1990年にザ・フーがロックの殿堂入りを果たしたとき、授賞式で紹介役を務めたのはU2のボノだった。そのスピーチでボノは、ザ・フーが自身とU2に与えた影響の大きさについてこのように語っている。
「私はザ・フーのファンです。他のどのバンドよりも、ザ・フーは私たちの手本となりました。私は彼らを愛しているし、それゆえに彼らのことが嫌いです」
U2の音楽というと、ボノの書く社会問題や宗教をテーマにしたメッセージ性の強い歌詞や、エッジのギターから生まれる空間的なサウンドが印象的だが、ザ・フーの影響とはどのようなものなのだろうか。
ボノは2005年にローリング・ストーン紙のインタビューで、自身に影響を与えたミュージシャンについて、ビートルズやローリング・ストーンズ、ボブ・ディランなどの名前を挙げつつ、ザ・フーについてはこのように説明している。
十五歳の頃に聴いたザ・フーには、大きな影響を受けた。大音量の騒音とコードと熱狂の間から、別の声がするんだ。「青い目の裏に隠されたものを、誰も知らない……」
そのとき発見したものは、僕にとって不可欠な要素で、音楽に惹き込まれる要因となったと言える。つまり、「探求」という概念だね。探検すべき別世界があるのではないか、という感覚だ。僕はそれを、ピート・タウンゼントやボブ・ディランから教わった。
ボノが口にしたのは、ザ・フーが1971年にリリースしたアルバム『フーズ・ネクスト』に収録されている「ビハインド・ブルー・アイズ」の一節だ。
♪誰も知らない
それがどんなものなのかを
悪い人間になるということを
悲しい人間になるということを
青い目の裏に隠されたものを
歌の主人公は孤独で、悲しみと怒りに包まれている。しかし、その理由については書かれていない。
_ _ _
**あなたの課題:** ザ・フーとボノについての上の本文から、「そのとき発見したものは、僕に」で始まり「由については書かれていない。」で終わる部分を、終わりの語句まで含めて一字一句違えずに書き写せ。
_ _ _
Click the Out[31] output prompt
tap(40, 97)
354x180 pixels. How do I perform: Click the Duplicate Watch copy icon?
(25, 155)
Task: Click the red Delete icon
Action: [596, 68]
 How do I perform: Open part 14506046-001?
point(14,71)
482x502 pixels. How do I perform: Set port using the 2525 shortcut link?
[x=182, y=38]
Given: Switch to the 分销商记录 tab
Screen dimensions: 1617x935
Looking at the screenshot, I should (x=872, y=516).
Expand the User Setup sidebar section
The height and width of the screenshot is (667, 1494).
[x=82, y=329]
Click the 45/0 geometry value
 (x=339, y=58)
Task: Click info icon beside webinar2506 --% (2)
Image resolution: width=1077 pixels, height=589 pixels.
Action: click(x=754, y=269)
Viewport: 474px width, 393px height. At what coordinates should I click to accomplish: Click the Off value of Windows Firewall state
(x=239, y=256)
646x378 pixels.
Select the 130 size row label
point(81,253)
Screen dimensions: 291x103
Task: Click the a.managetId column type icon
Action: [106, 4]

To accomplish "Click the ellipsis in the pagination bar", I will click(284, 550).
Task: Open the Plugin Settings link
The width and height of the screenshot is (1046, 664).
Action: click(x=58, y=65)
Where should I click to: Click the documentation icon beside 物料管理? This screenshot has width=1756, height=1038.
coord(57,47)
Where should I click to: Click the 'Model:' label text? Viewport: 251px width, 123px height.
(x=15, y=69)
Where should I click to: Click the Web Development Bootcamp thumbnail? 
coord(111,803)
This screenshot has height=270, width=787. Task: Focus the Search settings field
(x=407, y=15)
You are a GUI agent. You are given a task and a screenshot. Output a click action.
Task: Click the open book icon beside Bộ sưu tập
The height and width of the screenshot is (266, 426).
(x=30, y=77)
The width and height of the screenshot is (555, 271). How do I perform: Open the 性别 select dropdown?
_ _ _
**解答は以下:**
そのとき発見したものは、僕にとって不可欠な要素で、音楽に惹き込まれる要因となったと言える。つまり、「探求」という概念だね。探検すべき別世界があるのではないか、という感覚だ。僕はそれを、ピート・タウンゼントやボブ・ディランから教わった。
ボノが口にしたのは、ザ・フーが1971年にリリースしたアルバム『フーズ・ネクスト』に収録されている「ビハインド・ブルー・アイズ」の一節だ。
♪誰も知らない
それがどんなものなのかを
悪い人間になるということを
悲しい人間になるということを
青い目の裏に隠されたものを
歌の主人公は孤独で、悲しみと怒りに包まれている。しかし、その理由については書かれていない。